DAVID BEVAN: I'm sorry, did you nominate one?

MARK BUTLER: Well I nominated one off the top of my head, but I don't know what other measures this Government intends to bring forward.

CHRISTOPHER PYNE: What was it?

MARK BUTLER: I said means testing of the family payments scheme…

CHRISTOPHER PYNE: But that's already been done. What about in the future?

MARK BUTLER: …which has passed the Parliament. We don't know what measures you're going to bring to Parliament. We don't know what measures you're going to bring through…

CHRISTOPHER PYNE: [Indistinct].

MARK BUTLER: …in the 2015 Budget.

DAVID BEVAN: No, no, no, so you've already done that one?

MARK BUTLER: We'll look at them, we'll look at them.

CHRISTOPHER PYNE: It's already been done.

MARK BUTLER: But you're asking me to answer a hypothetical, David.

DAVID BEVAN: No, no, no…

MARK BUTLER: You're asking me to answer a question about measures that the Government hasn't brought through.

DAVID BEVAN: No, no, no, Mark Butler, Mark Butler, I'm not asking you to answer a hypothetical. What I'm asking you is can you come up with anything between – that you can agree on that's new between now and the election, because time's a-wasting.

MARK BUTLER: Well look we will come up – we know that the Government is going to come up with a range of measures in the budget due in about six or eight weeks time, and we don't know what they are, we'll have to look at them, and I imagine there are some that we'll agree with, and some we'll probably violently oppose if they're anything like last year's budget. And as I've said Chris Bowen has said we will be outlining measures between now and the election that also seek to deal with some of these structural challenges in the budget.

CHRISTOPHER PYNE: When?

MARK BUTLER: Now again, the Government might agree with some of them, and I suspect they'll oppose others, and the Australian people will have to make a decision at the election next year about which sort of approach to dealing with these budget challenges they think is in Australia's interest.

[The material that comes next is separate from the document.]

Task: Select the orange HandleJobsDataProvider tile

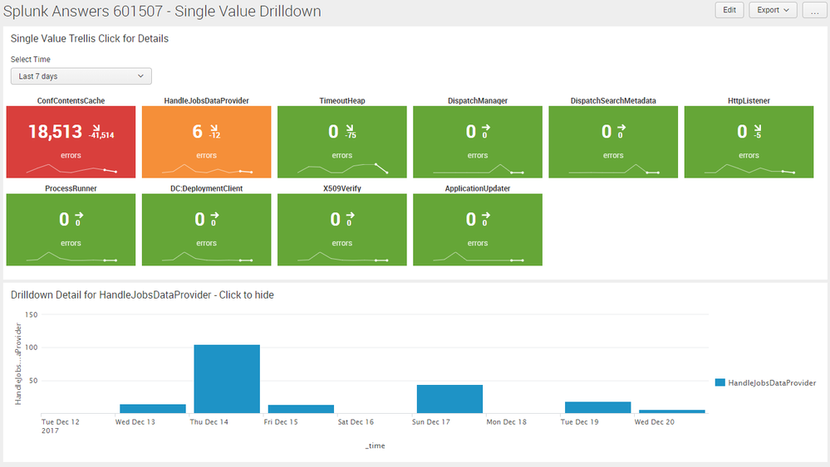Action: pos(206,142)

CHRISTOPHER PYNE: Yeah David, I think you make a very good point, and that is that the inevitability of the next election means that Labor will have to outline where the money's coming from for all their promises. Now so far they're promising everybody everything that they want to hear, that's been quite popular for Bill Shorten. But I've noticed in recent times, particularly the last couple of weeks, that the journalists in the gallery, and outside the gallery in the rest of the country, are asking Bill Shorten where the money's coming from for all these promises, and the truth is – and Mark Butler's failed again this morning to do it – the truth is that Labor doesn't know where the money's coming from, and the public knows it'll be taxes or it’ll be more borrowing.

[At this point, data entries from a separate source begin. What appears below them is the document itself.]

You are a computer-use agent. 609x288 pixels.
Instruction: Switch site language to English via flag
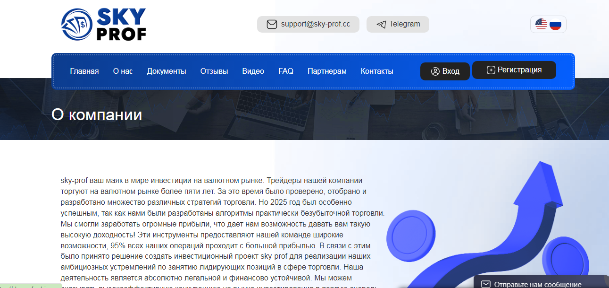pyautogui.click(x=542, y=24)
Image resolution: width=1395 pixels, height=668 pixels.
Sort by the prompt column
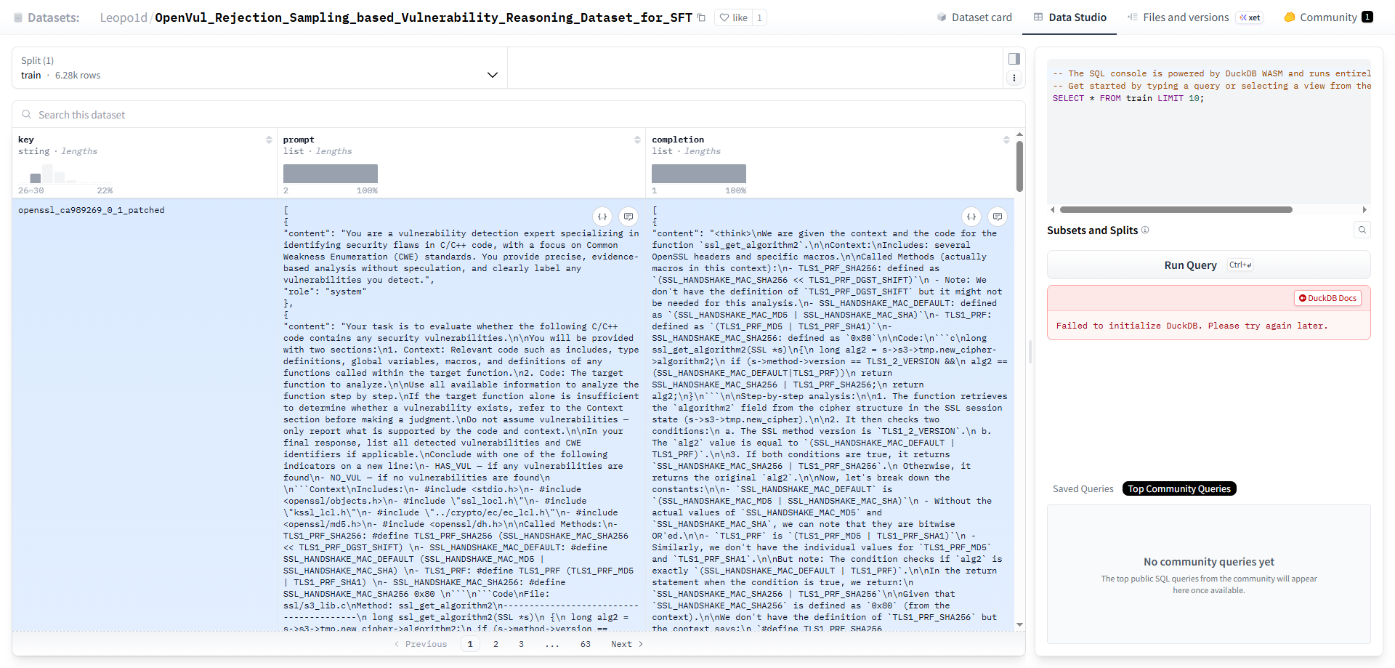(x=637, y=140)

DAVID BEVAN: Well you won't tell us where the $150 million is – that you've discovered in the last couple of months where that's coming from.

MARK BUTLER: Surprise.

CHRISTOPHER PYNE: Well that'll be in the budget.

MARK BUTLER: Why can't you tell us now?

CHRISTOPHER PYNE: The process is that the budget – now come on, Mark, you've had a bad morning, so now you're trying to have a go back at me. You've had a rough start, you thought it was going to be easy because of the higher education reform has been defeated but it hasn't gone as you'd expected it.

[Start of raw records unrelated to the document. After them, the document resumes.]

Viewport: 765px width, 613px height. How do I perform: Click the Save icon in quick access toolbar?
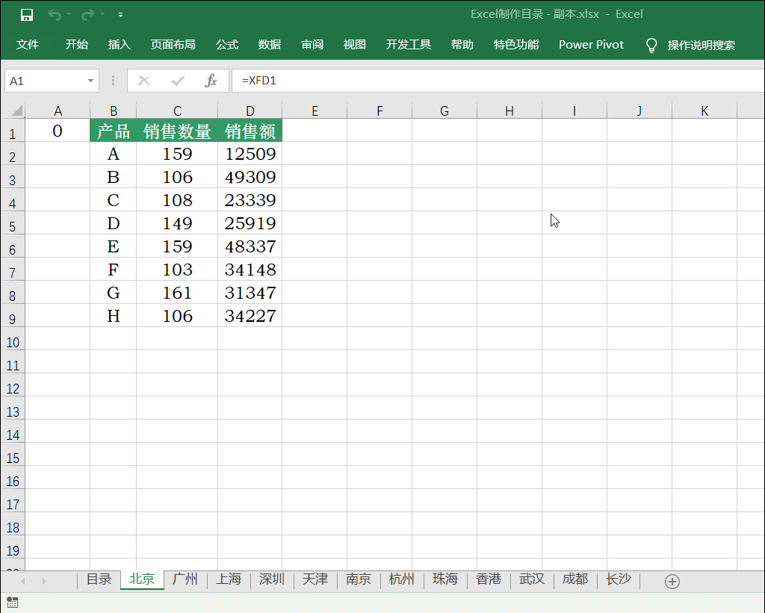(27, 15)
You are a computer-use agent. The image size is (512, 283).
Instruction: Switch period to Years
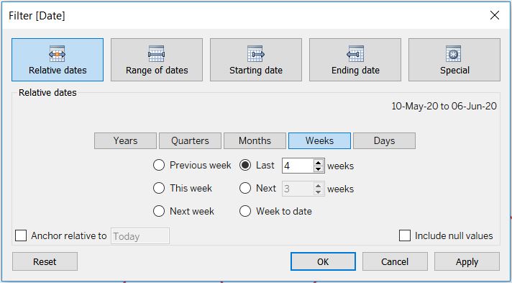[125, 140]
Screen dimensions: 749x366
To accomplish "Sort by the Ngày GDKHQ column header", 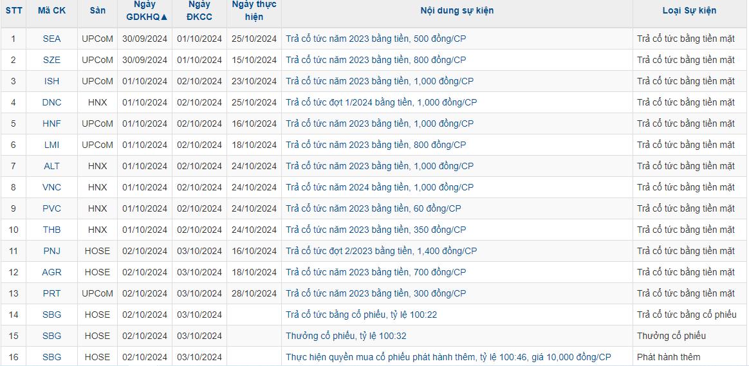I will [145, 10].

DAVID BEVAN: Yeah, yeah, yeah, we've just got...

CHRISTOPHER PYNE: Now, in the budget we will reveal those savings because that's the budget process, that's how it works.

DAVID BEVAN: Chris Pyne.

CHRISTOPHER PYNE: Worked that way under Labor as well.

DAVID BEVAN: Chris Pyne thank you for talking to us this morning.

CHRISTOPHER PYNE: It's always a pleasure.

DAVID BEVAN: The Education Minister, Liberal MP for Sturt, Leader of the House, and Mark Butler Labor MP for Port Adelaide, he's the opposition's environment and climate change spokesman.